The various ways that developers use their telemetric data to generate real world results tend to fall under three main umbrellas:
Data And Developing New Game Features
Gone are the days that once a game was shipped, it was done. Now there are regular updates, new patches, characters, loot, and other features that make games a consistently new experience – a successful game requires a constant stream of new features and activities in order to keep things fresh and interesting for the type of highly engaged valuable player.
Being able to properly understand the current state of a game’s players and their activity requires appropriate and accurate telemetric data; inaccurate or misrepresentative data leads to poor versions of games and weak updates, which is certainly undesirable for everyone involved!
This is perhaps the most valuable for game developers working on live ops or making updates to existing games since they can use telemetric data to make optimizations in real time, but building on knowledge from other games and associated data can be valuable when you’re starting a new game as well.

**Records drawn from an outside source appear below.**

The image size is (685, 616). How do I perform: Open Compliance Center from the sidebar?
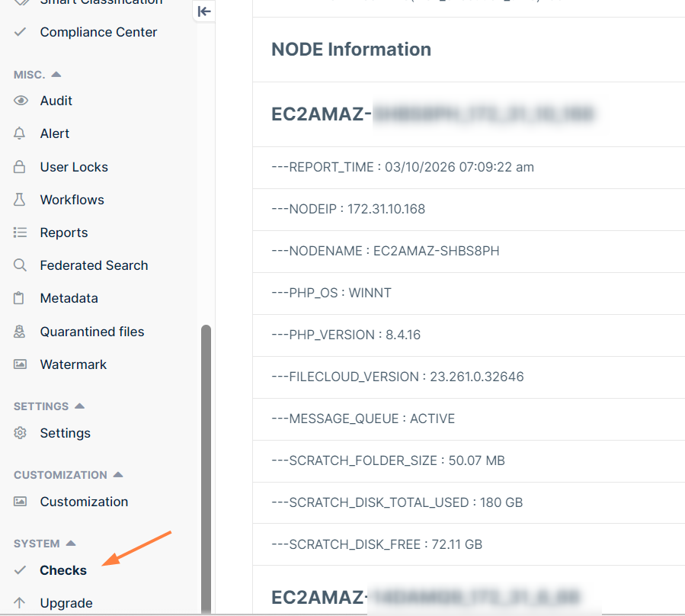coord(98,32)
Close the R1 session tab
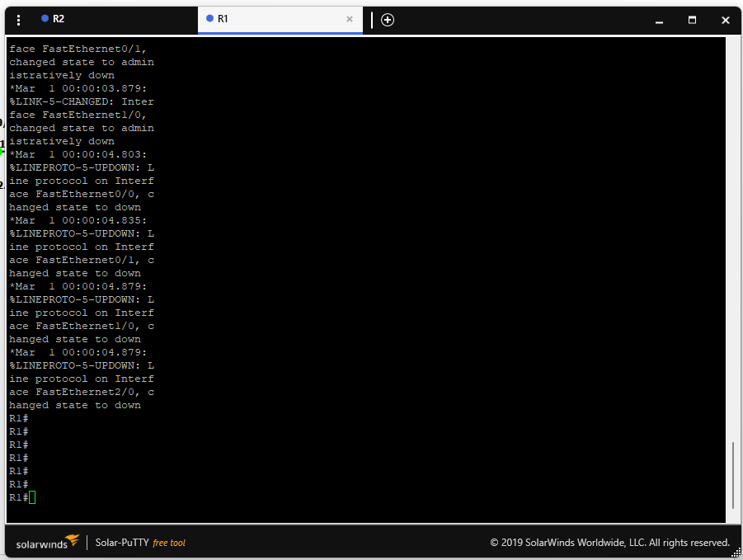Image resolution: width=743 pixels, height=560 pixels. [x=349, y=18]
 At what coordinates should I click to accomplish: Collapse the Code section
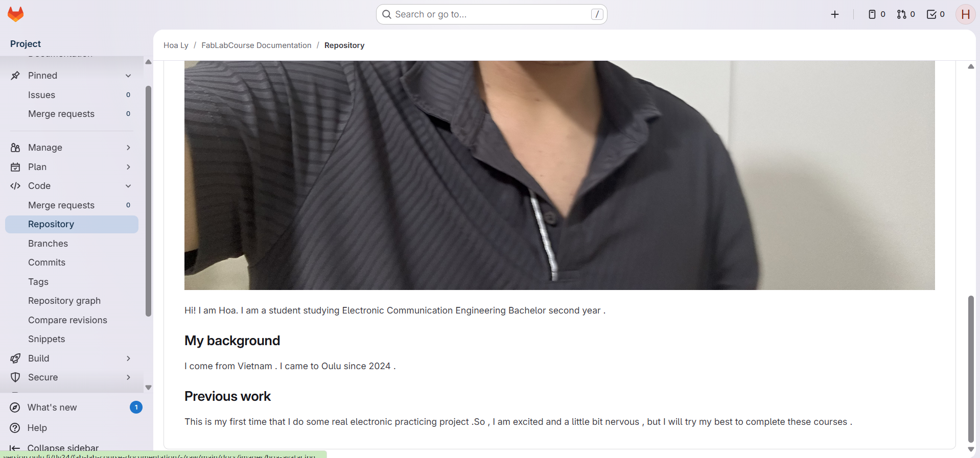128,186
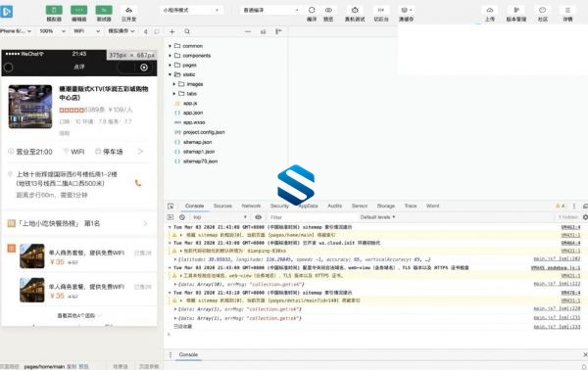Switch to the Sources tab
588x370 pixels.
click(x=222, y=206)
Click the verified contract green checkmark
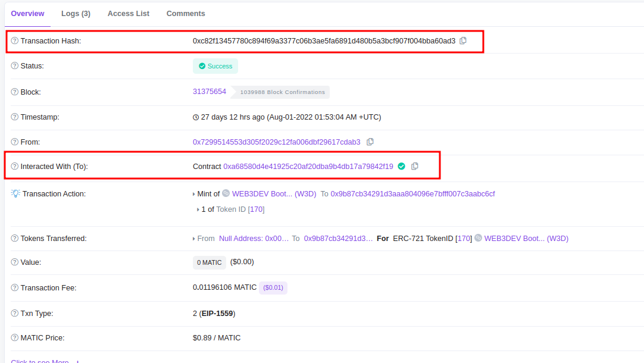The width and height of the screenshot is (644, 363). coord(401,166)
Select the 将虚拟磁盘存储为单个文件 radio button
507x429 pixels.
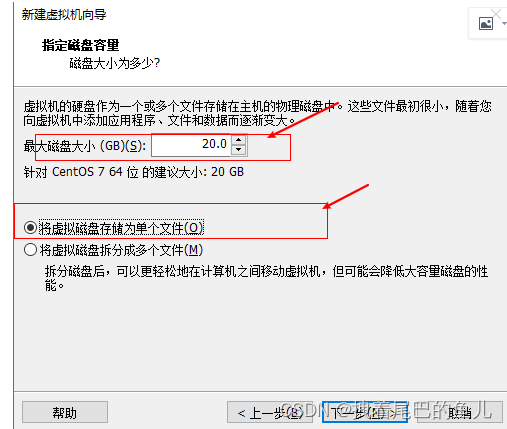(x=30, y=228)
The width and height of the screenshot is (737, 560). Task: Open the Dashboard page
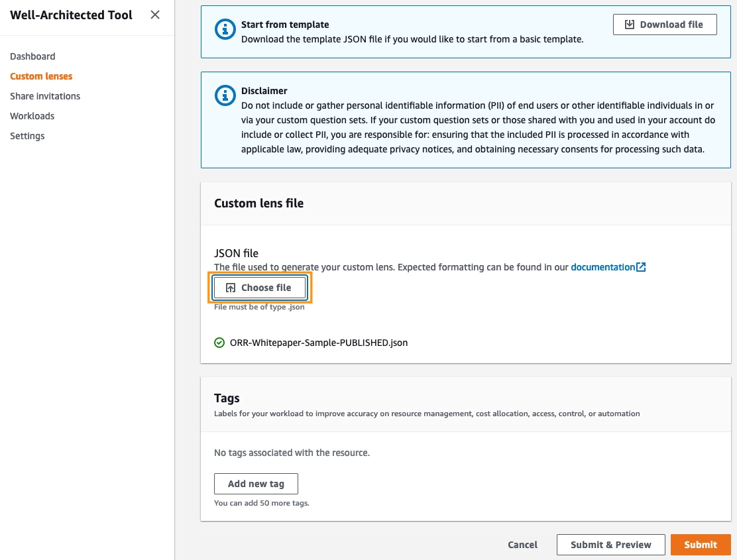pos(32,56)
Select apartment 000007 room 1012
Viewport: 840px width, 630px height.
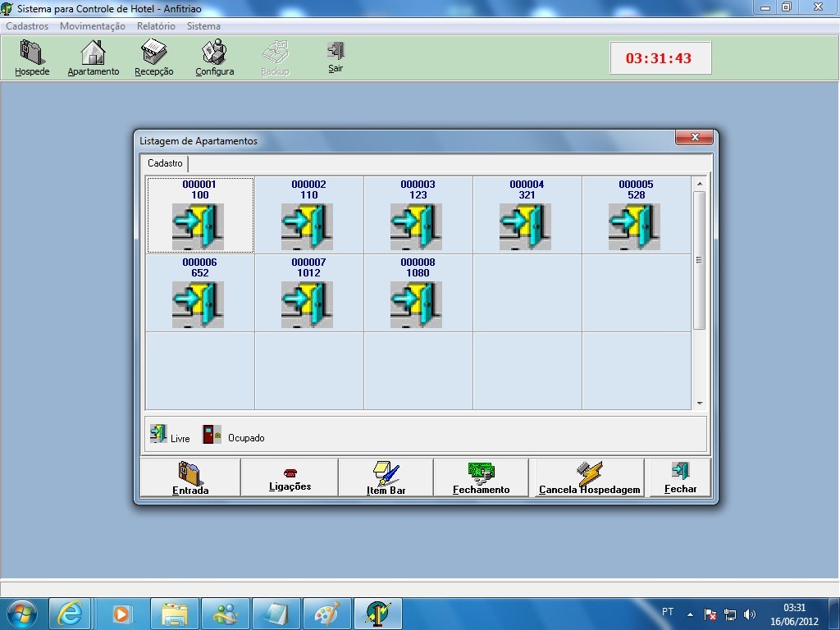click(x=308, y=294)

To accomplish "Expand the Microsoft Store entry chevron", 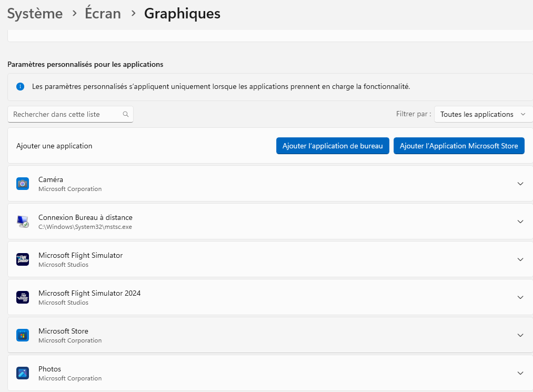I will (x=520, y=335).

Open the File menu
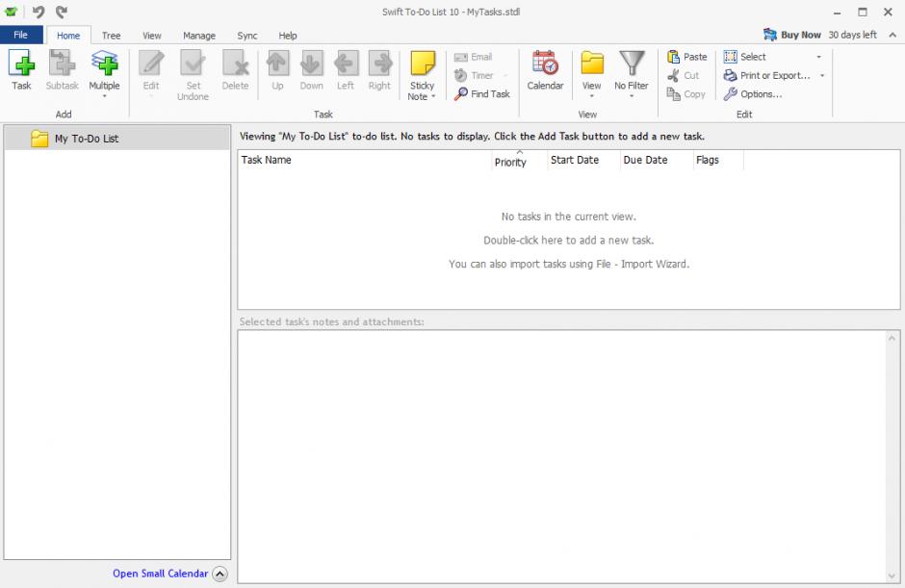click(20, 35)
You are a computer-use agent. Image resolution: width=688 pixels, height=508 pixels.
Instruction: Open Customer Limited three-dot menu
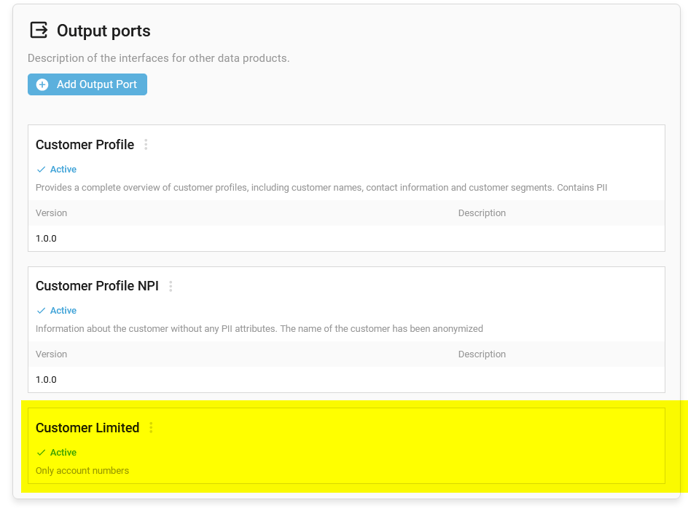(x=151, y=428)
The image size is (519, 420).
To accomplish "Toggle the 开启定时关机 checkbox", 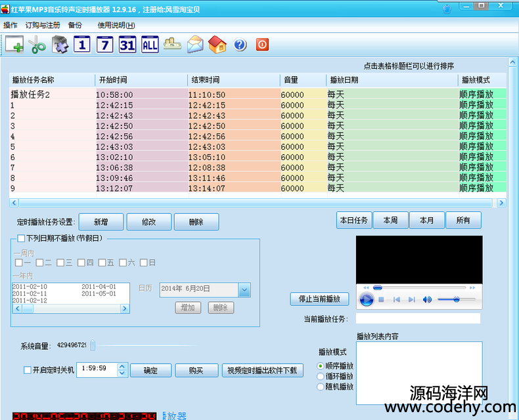I will click(28, 370).
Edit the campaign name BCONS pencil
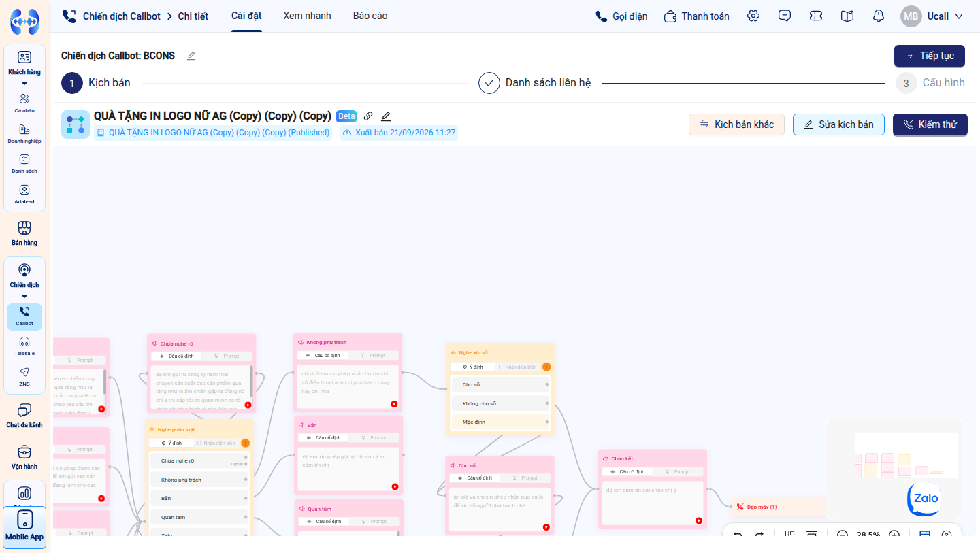This screenshot has width=980, height=553. 191,56
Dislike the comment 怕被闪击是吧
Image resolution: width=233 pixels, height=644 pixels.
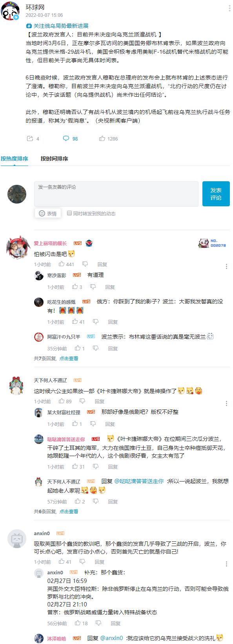(x=85, y=264)
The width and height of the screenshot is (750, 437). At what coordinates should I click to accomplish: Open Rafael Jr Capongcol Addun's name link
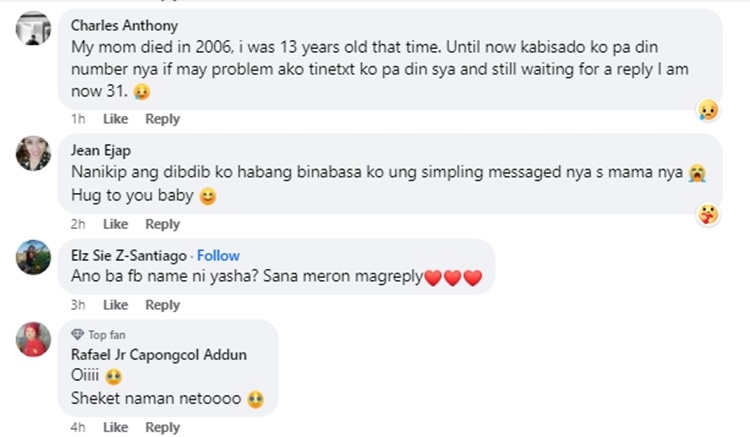point(157,353)
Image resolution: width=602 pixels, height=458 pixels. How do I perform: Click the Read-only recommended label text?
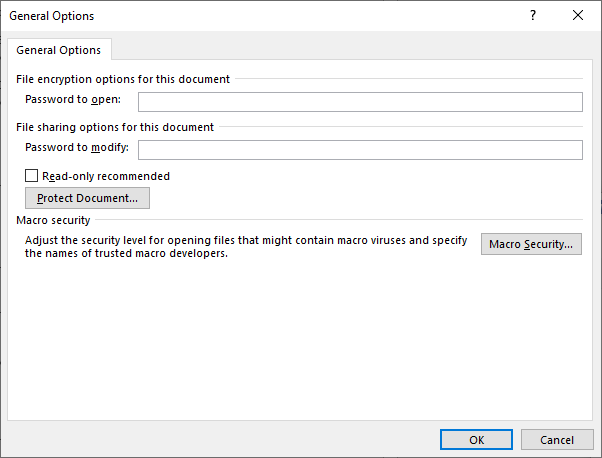coord(106,176)
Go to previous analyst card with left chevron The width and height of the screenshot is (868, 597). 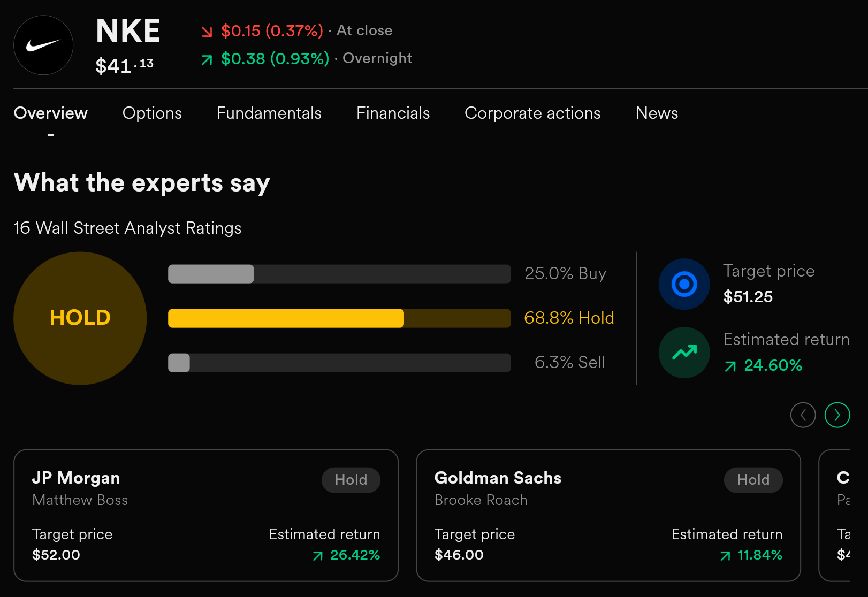[803, 415]
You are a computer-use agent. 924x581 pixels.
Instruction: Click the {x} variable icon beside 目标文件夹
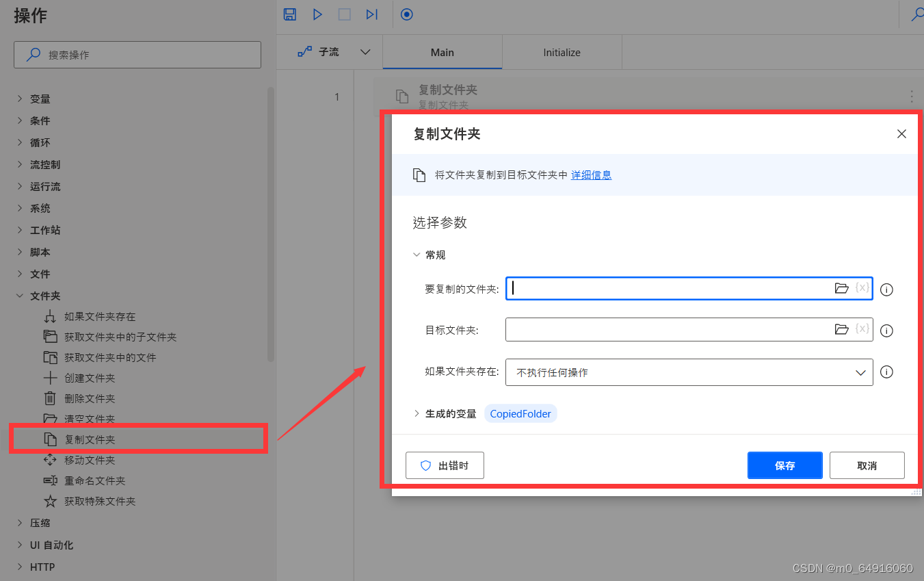coord(862,329)
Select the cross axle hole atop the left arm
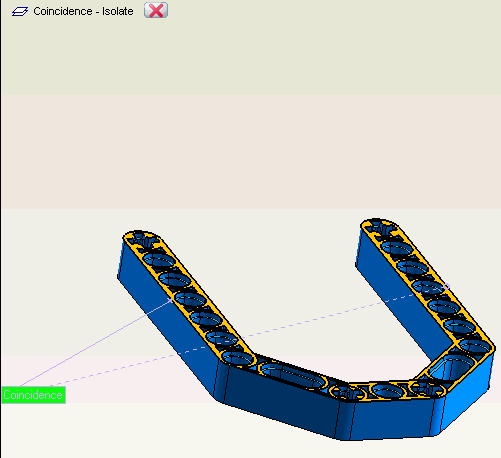 point(141,237)
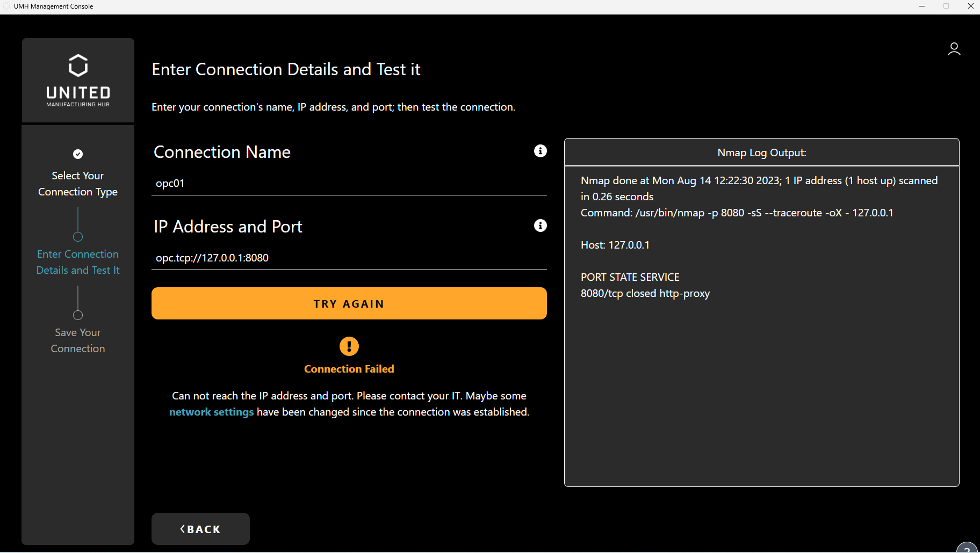The width and height of the screenshot is (980, 553).
Task: Click inside the Nmap Log Output panel
Action: coord(761,376)
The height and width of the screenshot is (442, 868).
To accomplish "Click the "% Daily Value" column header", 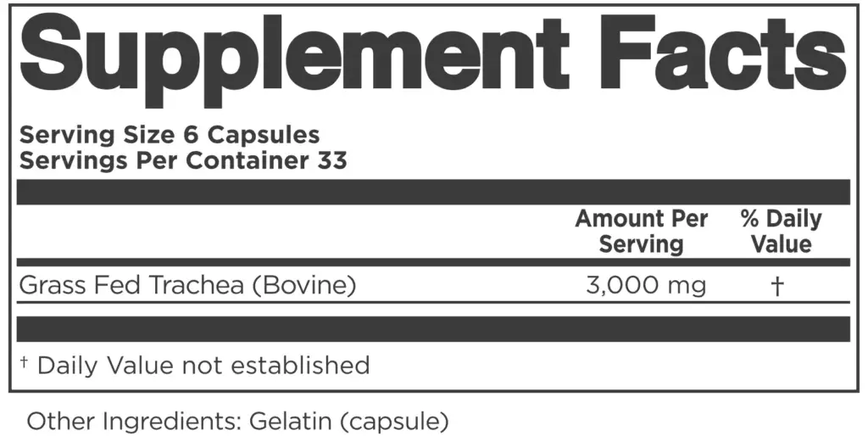I will (x=781, y=231).
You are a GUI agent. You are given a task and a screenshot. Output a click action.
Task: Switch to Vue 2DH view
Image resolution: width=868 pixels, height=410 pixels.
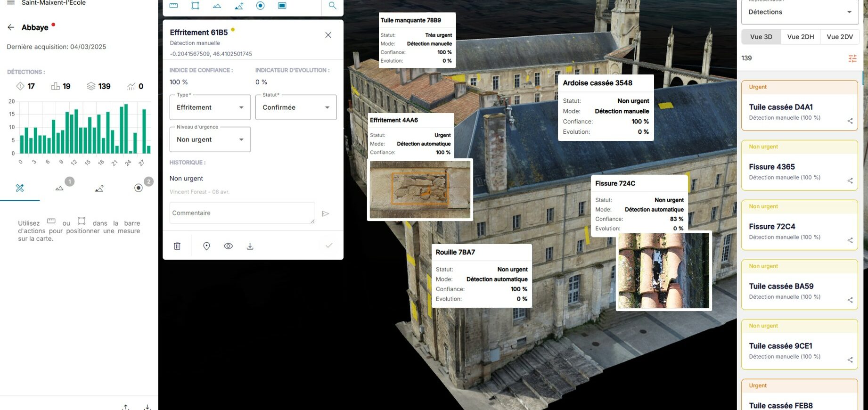[800, 37]
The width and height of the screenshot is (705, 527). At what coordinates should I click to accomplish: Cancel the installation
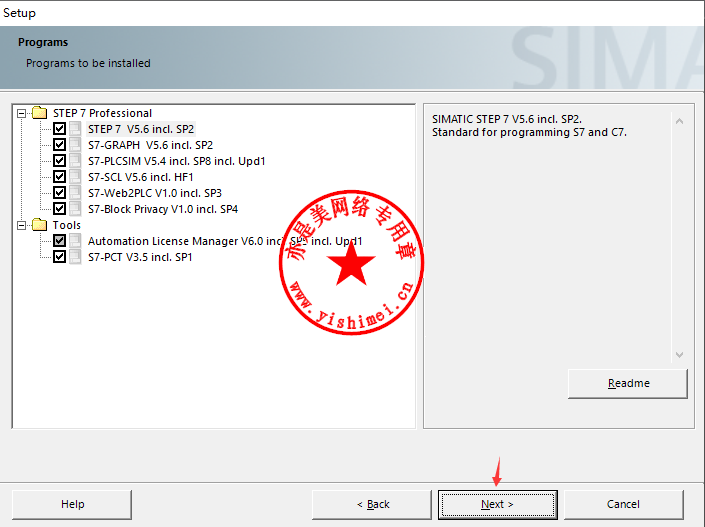click(623, 504)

That said, the live ops team should be closely connected to the games analytics when making updates and building new features; in fact, the predictive or prescient nature live ops means that maximizing the value of the game’s data is of utmost importance.
Data And Performing Platform Analyses
The data derived from games can also be used to provide key learnings about the platform (e.g. the device or console) that it’s being played on, e.g. engagement, technical and graphical bandwidth, and other user behaviors that can benefit gaming engineers and their equivalents in related fields.
Knowing how users use the actual devices and hardware to play popular games along with console software and operating systems helps all the engineers involved in the gaming world in some way, shape, or form make things better. While this is a bit less obvious in the way that it helps you maximize the value of your data, building a better gaming ecosystem is better for the industry as a whole, and that has a halo or butterfly effect on your game(s).
Data And Attributing Purchases Or Advertising Channels
Perhaps the original reason for collecting all this data is to figure out who should get paid and how much – and who should get what amount of credit for the action that led to the sale! So naturally being able to maximize attribution and track buying behaviors is a key goal of any game analytics program.
Telemetric data can not only tell when and where a player made a purchase, of course, but also how they got to that point and their behavior prior to that purchase or ad click; accordingly, analyzing that behavior can help you create more of it. This is probably the most explicit use of telemetric data in regard to maximizing its value, since you are literally using the data to track and attribute earnings and learn how to create more of them.
Here Are Five Steps To Take To Maximize The Value Of Your Data
At the end of the end the day, all of this data collection and study can be grouped into five sets of behaviors or activities:
- Understanding Telemetry And Applying It To Your Game
- Defining Your Objects And Attributes
- Understanding And Naming Your Variables
- Collecting Your Data And Communicate Your Results
- Gleaning Real World Insights And Taking Action
While each of one of these sets of behaviors contains numerous potential activities or tasks, together they make up a combination of steps that will help you make the very most of the data you’ve collected from your game’s players – and help you build a game that’s more fun for your players, more profitable for you, and more effective in general.